IN GLORIOUS MEMORY OF
OUR BILL

DRUMMER WILLIAM MARK NORTHCOTT

LONDON REGIMENT

30TH AUGUST 1917 AGE 23

BURIED: LIJSSENTHOEK MILITARY CEMETERY, BELGIUM


In the 1911 census, William Northcott was an errand boy living at home with his parents and two of his younger brothers. In August 1917 he was serving with the 24th Battalion London Regiment where he held the rank of Drummer. As a bandsman he would have been used in action either as a messenger or as a stretcher bearer. He died of wounds, "gunshot wounds chest penetrating, on left thigh, fractured femur" at No. 3 Canadian Casualty Clearing Station, Lijssenthoek on 30 August 1917.
His mother, Mary Anne Northcott, chose his inscription. Her use of the word 'glorious' is interesting.

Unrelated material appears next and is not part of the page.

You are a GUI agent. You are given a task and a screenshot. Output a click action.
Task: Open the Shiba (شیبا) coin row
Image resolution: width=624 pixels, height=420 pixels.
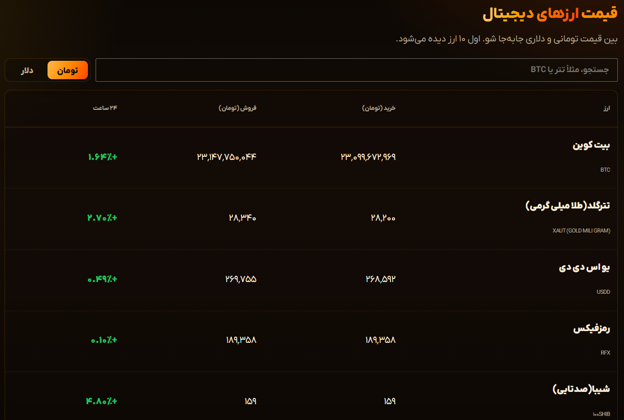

In November 1920 the cenotaph, the Empire's memorial to its dead, was unveiled in Whitehall: a spare, understated monument, heavy with emotion but carrying only a few brief words - The Glorious Dead MCMXIV - MCMXVIII. Glorious - deserving of admiration, worthy of fame, honoured, a word appropriate to describe all the dead, which included Mrs Northcott's son - 'Our Bill'.